Hydrocephalus is a strong determinant of poor neurological outcome after intracerebral hemorrhage (ICH). In children, ruptured brain arteriovenous malformations (bAVMs) are the dominant cause of ICH. In a large prospective cohort of pediatric patients with ruptured bAVMs, the authors analyzed the rates and predictive factors of hydrocephalus requiring acute external ventricular drainage (EVD) or ventriculoperitoneal shunt (VPS).

METHODS

The authors performed a single-center retrospective analysis of the data from a prospectively maintained database of children admitted for a ruptured bAVM since 2002. Admission clinical and imaging predictors of EVD and VPS placement were analyzed using univariate and multivariate statistical models.

RESULTS

Among 114 patients (mean age 9.8 years) with 125 distinct ICHs due to ruptured bAVM, EVD and VPS were placed for 55/125 (44%) hemorrhagic events and 5/114 patients (4.4%), respectively.

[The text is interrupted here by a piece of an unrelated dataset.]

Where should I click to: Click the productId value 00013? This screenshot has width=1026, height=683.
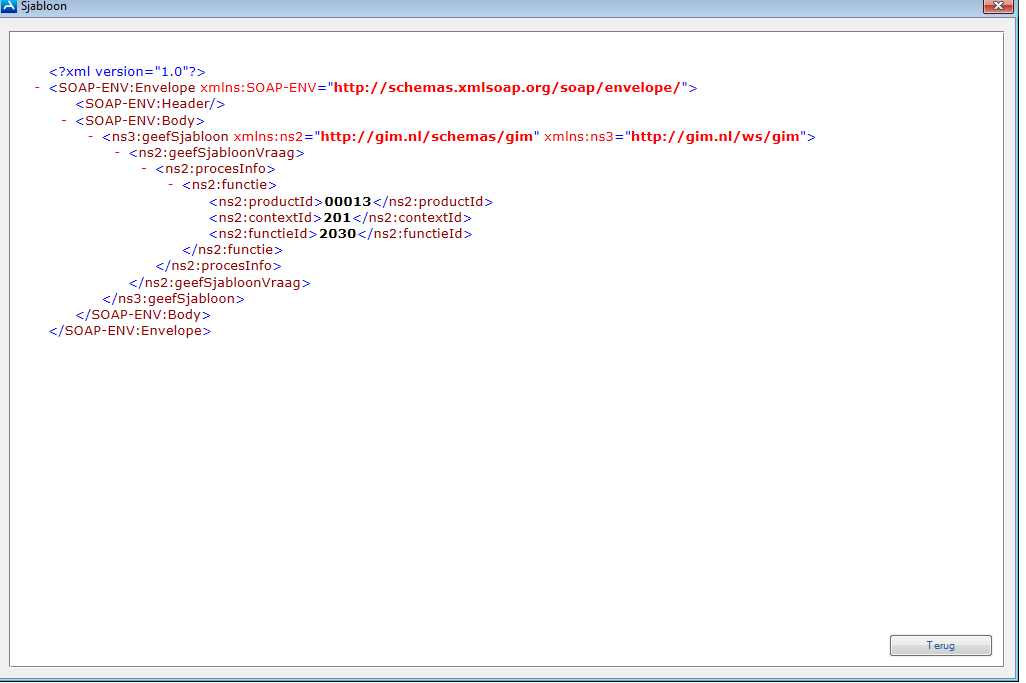347,202
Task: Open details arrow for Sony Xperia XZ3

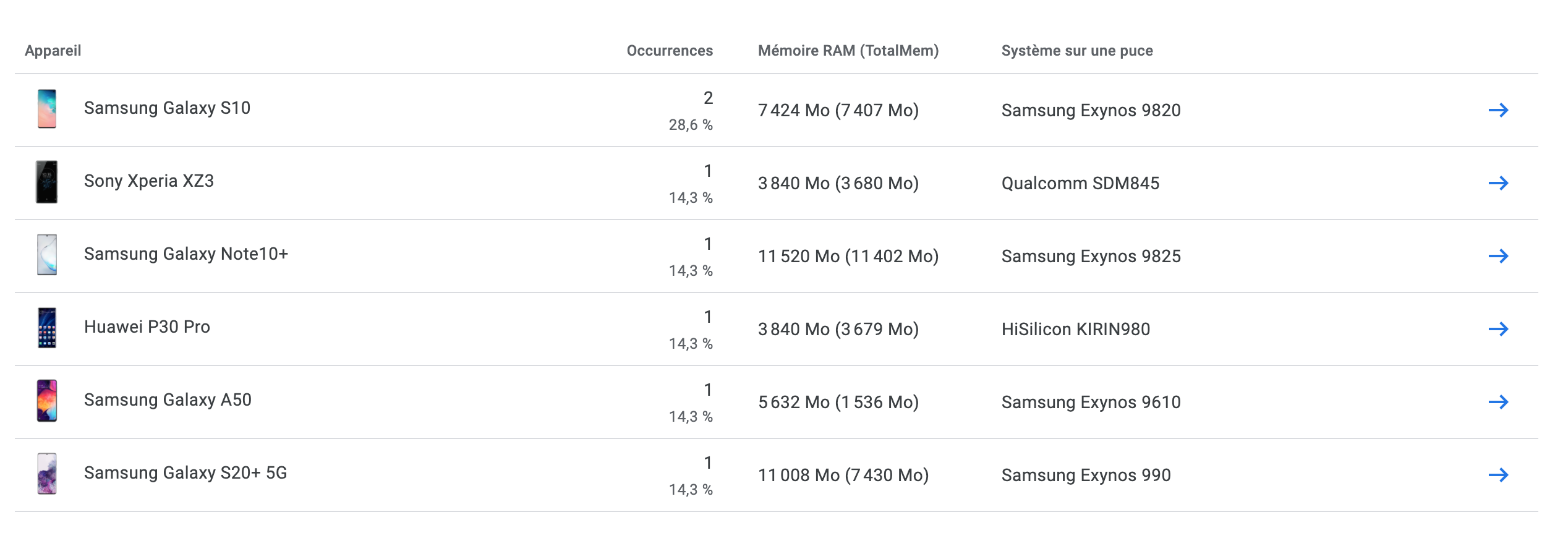Action: [1498, 183]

A multivariate nominal logistic regression model identified low initial Glasgow Coma Scale (iGCS) score, hydrocephalus on initial CT scan, the presence of intraventicular hemorrhage (IVH), and higher modified Graeb Scale (mGS) score as strongly associated with subsequent need for EVD (all p < 0.001). All children who needed a VPS had initial hydrocephalus requiring EVD and tended to have higher mGS scores.

CONCLUSIONS

In a large cohort of pediatric patients with ruptured bAVM, almost half of the patients required EVD and 4.4% required permanent VPS. Use of a low iGCS score and a semiquantitative mGS score as indicators of the IVH burden may be helpful for decision making in the emergency setting and thus improve treatment.